# New to keeping Mantids!!



## babygyal_sw2 (Apr 19, 2007)

Hi everyone!!

I'm completely new to keeping Mantids...not yet got one as I want to know which one would suit me!! I was directed over here from SiUK off reptileforumsuk....he uses this forum no doubt!! He said I'd be best to ask questions here!

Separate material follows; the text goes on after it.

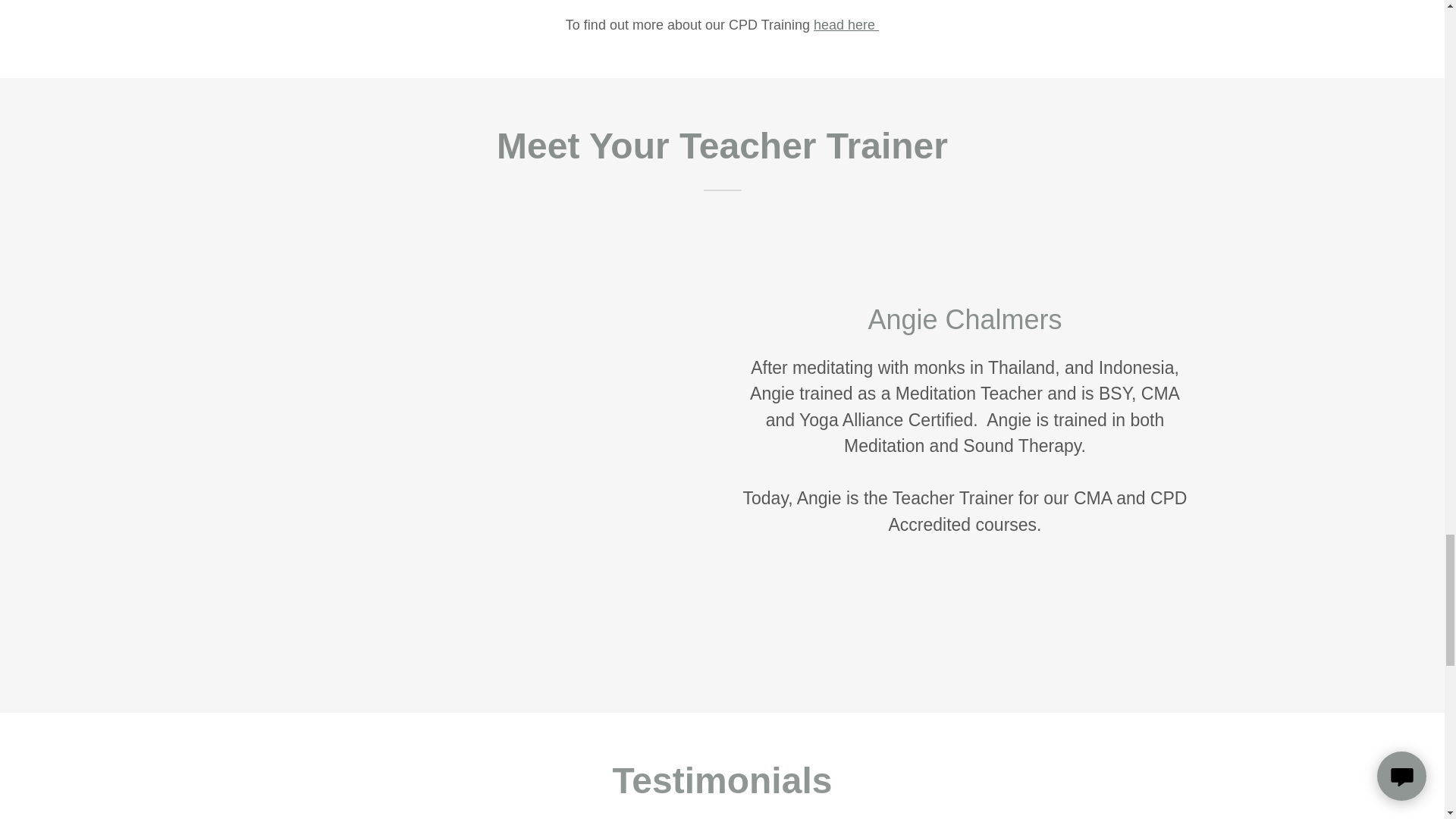
head here  (846, 24)
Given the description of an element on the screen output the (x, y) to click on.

Can anyone recommend any sites or books that I can get started on reading? Plus, what do you all think are good starter mantids?

Thanx in adv!!


----------



## Rick (Apr 19, 2007)

Welcome. Well you're already at the best website to read for anything mantid related. I recommend any of the Sphodromantis (african mantids) or Hierodula (giant asian) mantids as good starter mantids. Egyptian mantis (Miomantis Paykullii ) are small but are easy to keep as well.


----------



## Ian (Apr 19, 2007)

Hey, and welcome to the forum.

If you are looking for a basic, plain mantis, then the Sphodromantis (African species) or Hierodula (Asian species) will be a good one. For a nicer looking species, you may want to go for something like a Pseudocreobotra (Spiny flower mantis), or a Creobroter (Indian flower mantis), which are both very easy to keep.

Hope this helps!


----------



## hibiscusmile (Apr 19, 2007)

hello and welcome to our bug site!


----------



## OGIGA (Apr 19, 2007)

Welcome! I recommend reading this forum. :wink:


----------



## robo mantis (Apr 19, 2007)

Welcome my site is a good for starters site it tells the basics


----------



## Way.Of.The.Mantis (Apr 22, 2007)

Hiya, ive been here for about a week, and learnt loads! Regarding books, well check www.insectstore.com for some good publications..!

Have you any mantids at the moment?


----------